Perryman, who has seen an increase in interest for doula services, especially for first time couples, says that not a lot has changed since “the birthing person wants to know the what and how’s of labor and the support person wants to know the ‘when do I do and how do I do’s’ of labor.”

For Phillips, she has actually seen an increase in postpartum doula services and a decrease in labor services. “I’ve had nonstop postpartum clients since the pandemic,” she says. “Since many family members were unable to travel, they wanted to make sure someone was available to help the new mom and family.”

Out of the doulas I talked to, Perryman was the only one who seemed optimistic about postpartum virtual doula support — which she says involves being in contact and her “asking them how they are adjusting, how breastfeeding or bottle feeding is going, how much are they eating, drinking and resting. With postpartum virtual support, it is more checking on their well being and emotional state.”

At the end of the day, the decision to hire a doula virtually is an extremely personally one, just as it would be pre-pandemic. “I think that having some support — such as virtual — is better than none,” says Murphy. “People are creative and resilient, and both doulas and the families we serve will adapt to make the best of this situation. Some people may really enjoy having a doula’s guidance before and after birth, and may want to keep the actual labor and birth private.” Phillips agrees, adding that “it’s especially important to have someone on your labor team that is neutral, experienced in labor and delivery, and that can provide the necessary attention to your needs.”

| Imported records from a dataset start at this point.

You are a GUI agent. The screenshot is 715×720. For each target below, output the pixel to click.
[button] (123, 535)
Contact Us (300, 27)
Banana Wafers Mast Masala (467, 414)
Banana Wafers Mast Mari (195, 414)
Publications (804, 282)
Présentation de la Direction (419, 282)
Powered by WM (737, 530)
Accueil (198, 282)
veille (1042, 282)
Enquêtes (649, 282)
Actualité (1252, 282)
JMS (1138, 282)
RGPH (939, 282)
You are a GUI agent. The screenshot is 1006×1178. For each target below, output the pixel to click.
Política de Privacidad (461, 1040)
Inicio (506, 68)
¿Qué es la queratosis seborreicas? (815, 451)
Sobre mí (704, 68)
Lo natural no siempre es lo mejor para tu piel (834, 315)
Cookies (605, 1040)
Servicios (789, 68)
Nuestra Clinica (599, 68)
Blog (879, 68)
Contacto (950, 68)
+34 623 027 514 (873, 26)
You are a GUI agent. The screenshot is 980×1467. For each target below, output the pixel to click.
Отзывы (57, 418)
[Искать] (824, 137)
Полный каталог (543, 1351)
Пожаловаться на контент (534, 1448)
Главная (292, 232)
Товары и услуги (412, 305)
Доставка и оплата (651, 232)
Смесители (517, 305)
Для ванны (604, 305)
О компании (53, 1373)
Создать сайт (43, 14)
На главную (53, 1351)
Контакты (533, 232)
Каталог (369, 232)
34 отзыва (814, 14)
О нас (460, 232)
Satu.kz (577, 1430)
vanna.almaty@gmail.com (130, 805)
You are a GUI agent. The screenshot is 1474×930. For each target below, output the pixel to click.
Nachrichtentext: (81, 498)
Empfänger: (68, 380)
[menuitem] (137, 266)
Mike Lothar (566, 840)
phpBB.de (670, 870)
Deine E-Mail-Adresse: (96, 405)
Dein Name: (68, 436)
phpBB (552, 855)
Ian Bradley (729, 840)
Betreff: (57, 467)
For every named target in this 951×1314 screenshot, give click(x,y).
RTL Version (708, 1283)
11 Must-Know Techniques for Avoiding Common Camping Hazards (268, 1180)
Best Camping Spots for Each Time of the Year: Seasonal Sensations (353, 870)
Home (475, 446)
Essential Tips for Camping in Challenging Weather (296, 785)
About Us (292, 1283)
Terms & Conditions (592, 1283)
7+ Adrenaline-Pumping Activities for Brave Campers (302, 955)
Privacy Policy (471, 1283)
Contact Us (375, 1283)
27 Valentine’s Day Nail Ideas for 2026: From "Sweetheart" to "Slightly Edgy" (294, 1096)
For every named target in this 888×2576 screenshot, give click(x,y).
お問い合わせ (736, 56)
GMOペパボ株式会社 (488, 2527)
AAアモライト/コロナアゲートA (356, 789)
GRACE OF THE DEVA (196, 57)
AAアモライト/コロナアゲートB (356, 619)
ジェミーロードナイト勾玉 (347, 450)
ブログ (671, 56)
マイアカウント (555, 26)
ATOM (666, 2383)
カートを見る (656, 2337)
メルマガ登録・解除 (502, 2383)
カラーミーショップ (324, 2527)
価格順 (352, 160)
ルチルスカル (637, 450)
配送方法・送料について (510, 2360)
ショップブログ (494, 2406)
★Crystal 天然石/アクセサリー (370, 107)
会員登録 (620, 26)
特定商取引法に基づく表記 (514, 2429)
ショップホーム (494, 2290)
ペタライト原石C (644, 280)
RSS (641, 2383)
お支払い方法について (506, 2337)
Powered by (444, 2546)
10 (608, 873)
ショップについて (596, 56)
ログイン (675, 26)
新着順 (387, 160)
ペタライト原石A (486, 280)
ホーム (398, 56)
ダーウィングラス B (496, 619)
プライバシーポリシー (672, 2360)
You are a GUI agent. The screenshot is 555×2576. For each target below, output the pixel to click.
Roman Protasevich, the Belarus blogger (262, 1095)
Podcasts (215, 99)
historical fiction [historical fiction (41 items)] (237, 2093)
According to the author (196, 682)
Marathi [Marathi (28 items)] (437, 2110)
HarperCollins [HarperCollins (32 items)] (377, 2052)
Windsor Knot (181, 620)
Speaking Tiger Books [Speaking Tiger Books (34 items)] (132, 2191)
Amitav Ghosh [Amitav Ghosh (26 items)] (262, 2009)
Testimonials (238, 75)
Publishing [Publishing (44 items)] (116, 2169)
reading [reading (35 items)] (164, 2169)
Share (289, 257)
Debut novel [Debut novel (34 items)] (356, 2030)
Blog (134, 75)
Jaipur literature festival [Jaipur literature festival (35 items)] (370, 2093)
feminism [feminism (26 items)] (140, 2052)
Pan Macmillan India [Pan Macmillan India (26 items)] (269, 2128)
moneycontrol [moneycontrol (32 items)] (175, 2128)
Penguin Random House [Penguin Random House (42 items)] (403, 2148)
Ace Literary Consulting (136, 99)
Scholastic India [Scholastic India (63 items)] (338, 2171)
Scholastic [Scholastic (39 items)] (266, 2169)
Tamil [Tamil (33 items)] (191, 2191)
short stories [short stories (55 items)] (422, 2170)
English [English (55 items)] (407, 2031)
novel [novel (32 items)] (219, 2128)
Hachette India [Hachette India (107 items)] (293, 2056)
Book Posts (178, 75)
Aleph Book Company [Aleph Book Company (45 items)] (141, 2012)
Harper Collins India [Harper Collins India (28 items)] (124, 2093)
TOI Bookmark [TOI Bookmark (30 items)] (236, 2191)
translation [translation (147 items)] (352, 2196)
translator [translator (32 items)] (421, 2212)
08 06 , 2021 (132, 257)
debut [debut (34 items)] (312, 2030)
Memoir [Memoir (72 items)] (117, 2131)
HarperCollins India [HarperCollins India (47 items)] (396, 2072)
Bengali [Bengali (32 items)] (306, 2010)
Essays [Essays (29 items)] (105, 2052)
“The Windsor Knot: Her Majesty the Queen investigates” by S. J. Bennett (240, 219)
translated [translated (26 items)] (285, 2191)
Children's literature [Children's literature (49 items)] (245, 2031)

If you decide to hire a virtual doula, Perryman recommends finding someone local who is “familiar with the birth environment and hospitals in the community.” Although being virtual gives you the advantage of hiring anyone across the country, a local doula “can still give you insider information about providers, the best nurses to request, when to start heading over to the hospital, etc.” For me, this turned out to be especially true since my southwest Florida doula (Kucharski) was able to connect me to a virtual support group for local moms and has provided other insights into the parenting and child-rearing support communities nearby.

At the end of the day, a virtual doula can provide invaluable support for parents who need a little (or a lot) of help. When I was struggling with feelings of overwhelm and burnout shortly after my son turned 5 months old, texting with my doula really helped me to understand and process my feelings.

“I think personalized, dedicated support during the intense transitions of pregnancy, birth, and postpartum are always going to be valuable and needed, no matter how the support is delivered,” says Murphy. “During COVID, pregnant people and new parents are feeling even more isolated — unable to attend in-person classes or new parent groups, which can be so lovely to feel in community with others — so any way that people can feel seen, heard, and supported right now is great. So I highly encourage new parents to find what support you can, whether it’s a doula who checks in over text or a Zoom breastfeeding group. It’s completely fine and healthy to grieve for the experience you were hoping for. It’s also ok to let in the possibilities inherent in the one COVID is giving you — flexibility, resilience, and more.”